Academics are revolting: the open-access frontier


Here’s the deal. You work hard to produce something, then sell it for a pittance. Perhaps you even give it away. The buyer ‘adds value’ and sells it back to you at an enormous profit. It’s standard sweatshop practice.

It can also be, in some cases, standard publishing practice. Authors and creators, keen to add the ‘value’ and prestige of a publisher to their work, or just excited that someone – anyone, is interested in publishing them, often give their work away with little thought of remuneration or what’s happening to their copyright.

Of course, publishers rightly argue they have the costs of editing, producing, advertising and distribution, not to mention the financial risks. It’s about adding value.

The rush to publish in ‘quality’ journals at any cost is particularly true of academic publishing. Academics are driven by a ‘publish or perish’ mandate where promotion and tenure is largely reliant on publishing and citation counts in accredited peer reviewed publications. Check out what’s happening at Sydney University (and coming soon to a university near you), where a retrospective performance marker of four research publications in the last three years is being used as one criteria to cull the ‘non performing’.
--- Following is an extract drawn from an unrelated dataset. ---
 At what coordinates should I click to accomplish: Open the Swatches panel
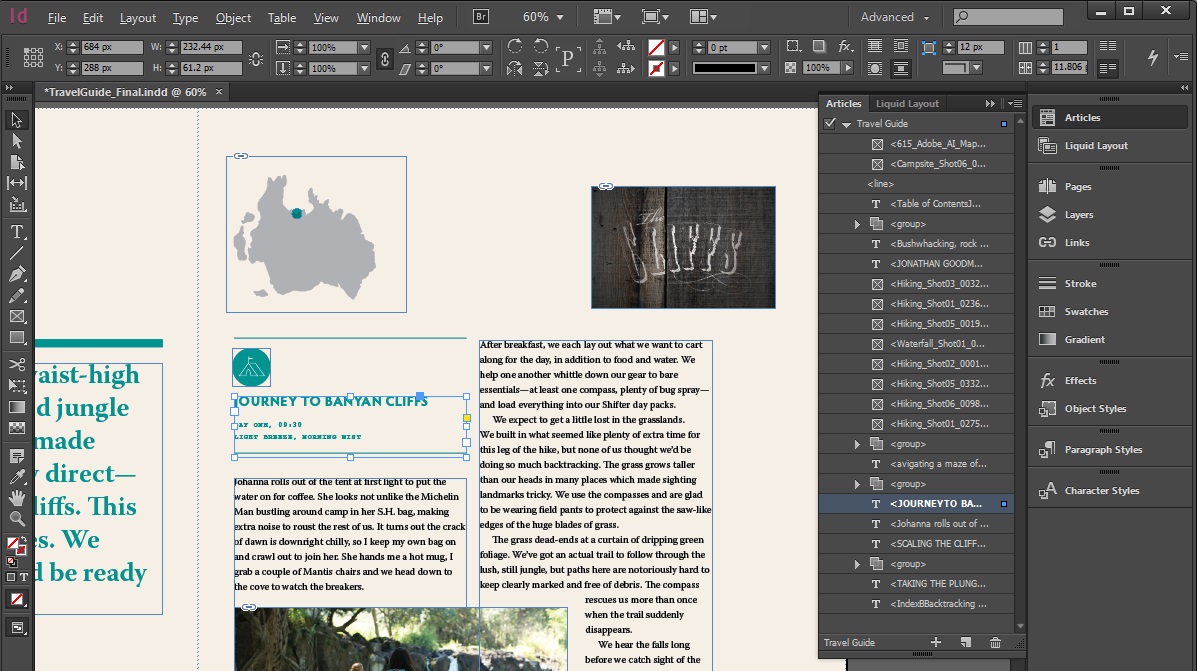tap(1085, 312)
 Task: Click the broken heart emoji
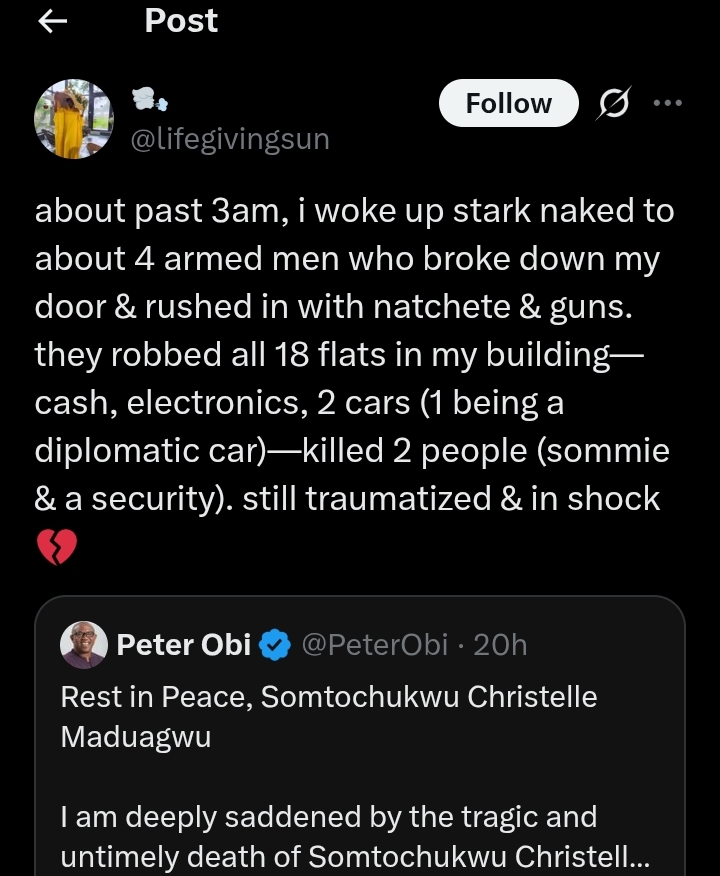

Of course, academics, unlike your average author, generally have the benefit of an income that is independent of their publications. As Louise Adler pointed out in The Australian last year, authors and creators not publishing in academia are probably in more actual danger of perishing, given, ‘the average annual income of Australian writers has declined in the past decade from $23,000 to a character-building $11,000’.
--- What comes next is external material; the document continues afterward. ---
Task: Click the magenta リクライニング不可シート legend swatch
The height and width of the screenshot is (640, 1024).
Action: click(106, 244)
But while non-academic authors might be teetering on the breadline, operating outside of academic publishing models does provide the opportunity (and probably a more immediate incentive) to experiment with new modes of production.

In a recent appearance at the Sydney Writer’s Festival on a panel discussing the implications of the Protect Intellectual Property Act (PIPA) and the Stop Online Piracy Act (SOPA), Jeff Jarvis stressed the need for authors to develop new business models. While this may be good advice, many authors, and academic authors in particular, risk becoming trapped in their existing arrangements, relying on proving their publication record in traditional formats.

But as the cost of academic journals rise, many are asking who benefits most from the current model? Philip Soos in a piece on The Conversation, ‘The Great Publishing Swindle’, argues that what was intended as a public good has become a publishing monopoly.

Danny Kingsley, also writing on The Conversation about the US Research Works Act – a Small Bill in the US, a Giant Impact for Research Worldwide – breaks it down like this:

Publicly funded research being undertaken by researchers who are often themselves (in Australia almost exclusively) also publicly funded, is written up and submitted to a publisher. The publisher sends it back out to the academic community to peer review the work, for no charge. Many of the editors of journals are also academics who again are doing the work gratis. The publisher then adds the journal design to the article and publishes it, charging disproportionally large subscription fees for access to the work. These fees are paid by university libraries, again, with public funding.

And they are big fees. Each year university libraries pay millions of dollar to give scholars the right to access material that in the main has been provided by the same scholars, free of charge. Prices continue to increase while university budgets diminish and, as Adam Habib outlines, developing countries are priced out of the market.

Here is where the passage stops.